Pada saat pembacaan surat Yasin berlangsung, saya sedang di depan kamar rawat Pak Imam. Surat Yasin dilantunkan dengan tartil dan khusuk di ruangan rawat inap dan diikuti oleh sanak keluarga. Ternyata Pak Imam turut serta bersama-sama melantunkan surat Yasin dengan lancar namun mata terpejam dipandu oleh Usman. Ternyata Pak Imam yang sedang sakit berat dapat melafalkan surat tersebut dengan baik, mungkin selama hidupnya Pak Iman mendawamkan pembacaan surat Yasin dan surat-surat lainnya. Setiap hari beliau mengulang-ulang hafalannya.
Sesekali Usman memandang ke wajah Ayahnya yang agak pucat dengan infus di  tangan kanannya. Butir-butir keringat keluar di dahinya yang dingin. Tampak rasa sakit yang diderita, namun dihadapi dengan sabar karena tidak terdengar rintih kesakitan sedikit pun, hanya gerakan mulut dan suara yang rendah terdengar mengikuti alunan pembacaan ayat-ayat firman Allah.
“Apakah Ayahanda sedang berjuang dengan sakaratul maut?” Pertanyaan itu terbetik sekilas dalam benak Usman. Tapi segera dialihkan kembali matanya ke surat Yasin yang berada di tangannya agar tidak keliru membaca.

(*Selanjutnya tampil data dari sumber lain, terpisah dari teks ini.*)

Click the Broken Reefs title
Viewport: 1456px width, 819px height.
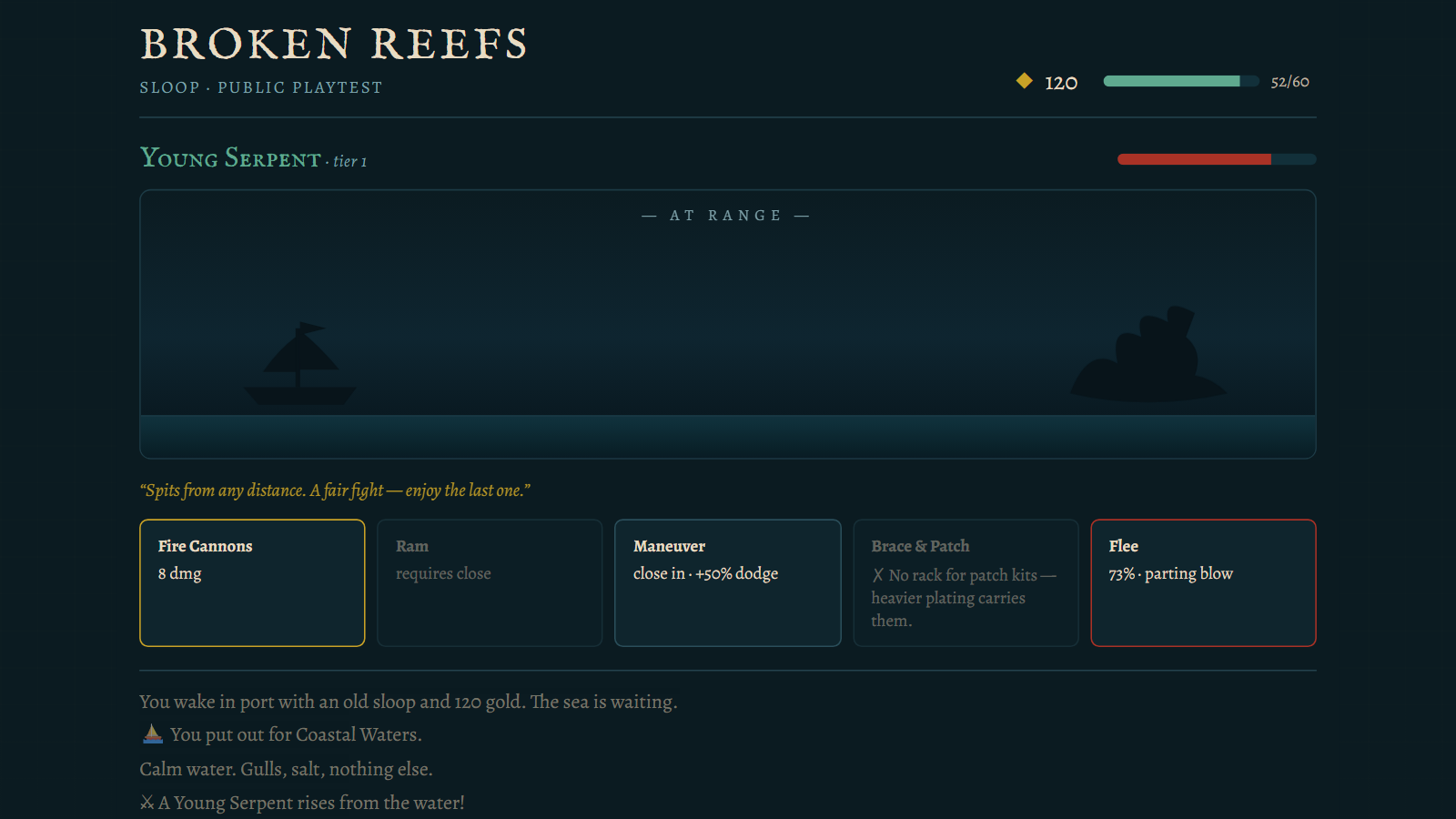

Pembacaanpun usai. Perlahan-lahan Pak Imam mengubah posisi tidurnya dengan telentang, wajahnya menghadap ke atas langit-langit kamar RS. Matanya terpejam. Tampak butiran keringat makin banyak di dahinya dan setitik air mata juga ikut jatuh dari mata yang terpejam itu. Adik perempuan Usman segera menyeka muka beliau dengan handuk kecil.
Sebagai seorang muslim, memang harus mendawamkan membaca Al-Quran walau hanya satu ayat setiap hari, termasuk mengartikan maknanya. Jangan sampai Al-Quran hanya dibaca sewaktu ada yang sedang sakaratul maut dan hanya surat Yasin saja, padahal Al-Quran mengandung 114 surat. Pak Imam telah membiasakan membaca Al-Quran sejak kecilnya dan pada akhir hayatnya merupakan review dari kehidupan keseharian beliau.
Sambil sedikit membuka matanya dan memandang Usman, dengan suara rendah tapi berat beliau  berkata; “Usman, tolong seluruh sanak keluarga yang hadir di sini berkumpul mendekat, aminkan doa saya.” Segera Usman meminta kepada semua sanak saudara untuk berkumpul mendekat, termasuk juga yang masih berada di luar kamar RS. Kedua tangan Pak Kiai bergerak memberikan isyarat bahwa ia akan mulai berdoa:
“A’u zubillahi minasysyaitonir-rojim, bismillahir-rochman nirrochim. Alhamdulillaahi Rabbil ‘aalamin, hamdan syakirin hamdan na’imin. Hamdan yuwaafii  ni’amahu wayukaafi mazidahu, ya Rabbana lakal hamdu kamaa yanbaghii li jalaali wajhika wa ‘azhiimi sulthaanik. Allahumma shalli wa sallim ‘alaa sayyidina muhammadin wa ‘alaa aalihi wa shahbihi ajma’iin”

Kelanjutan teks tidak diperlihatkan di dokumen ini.